_GOAL OF THE EXERCISE_: Each line below that includes the word "computer" is to be reported.

_DATA EXTRACT_:
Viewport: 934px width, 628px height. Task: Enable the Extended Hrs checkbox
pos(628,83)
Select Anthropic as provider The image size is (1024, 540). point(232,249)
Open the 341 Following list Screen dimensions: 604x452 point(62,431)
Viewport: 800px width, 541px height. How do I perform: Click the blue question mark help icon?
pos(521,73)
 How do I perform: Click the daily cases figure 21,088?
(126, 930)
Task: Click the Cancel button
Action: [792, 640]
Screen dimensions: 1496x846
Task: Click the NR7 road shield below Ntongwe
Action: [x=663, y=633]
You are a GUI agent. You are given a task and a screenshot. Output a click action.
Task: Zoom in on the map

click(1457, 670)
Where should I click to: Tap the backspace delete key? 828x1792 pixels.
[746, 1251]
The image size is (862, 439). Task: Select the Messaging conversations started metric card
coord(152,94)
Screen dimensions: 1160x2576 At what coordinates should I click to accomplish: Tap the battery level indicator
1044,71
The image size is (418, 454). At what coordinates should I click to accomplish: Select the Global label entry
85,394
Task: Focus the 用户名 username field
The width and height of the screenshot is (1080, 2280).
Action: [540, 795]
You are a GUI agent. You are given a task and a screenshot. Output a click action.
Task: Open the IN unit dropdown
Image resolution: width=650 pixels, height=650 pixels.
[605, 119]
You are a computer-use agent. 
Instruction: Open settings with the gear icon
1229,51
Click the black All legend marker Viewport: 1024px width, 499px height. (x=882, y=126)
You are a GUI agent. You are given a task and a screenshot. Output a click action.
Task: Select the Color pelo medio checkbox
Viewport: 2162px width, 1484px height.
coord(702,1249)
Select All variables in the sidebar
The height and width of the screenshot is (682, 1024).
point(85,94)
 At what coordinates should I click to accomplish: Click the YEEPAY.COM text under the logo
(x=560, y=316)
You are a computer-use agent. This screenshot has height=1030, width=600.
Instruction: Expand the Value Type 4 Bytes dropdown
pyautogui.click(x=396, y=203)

_WRITTEN ANSWER_:
You are a computer-use agent. 
You are a computer-use agent. This screenshot has height=1030, width=600.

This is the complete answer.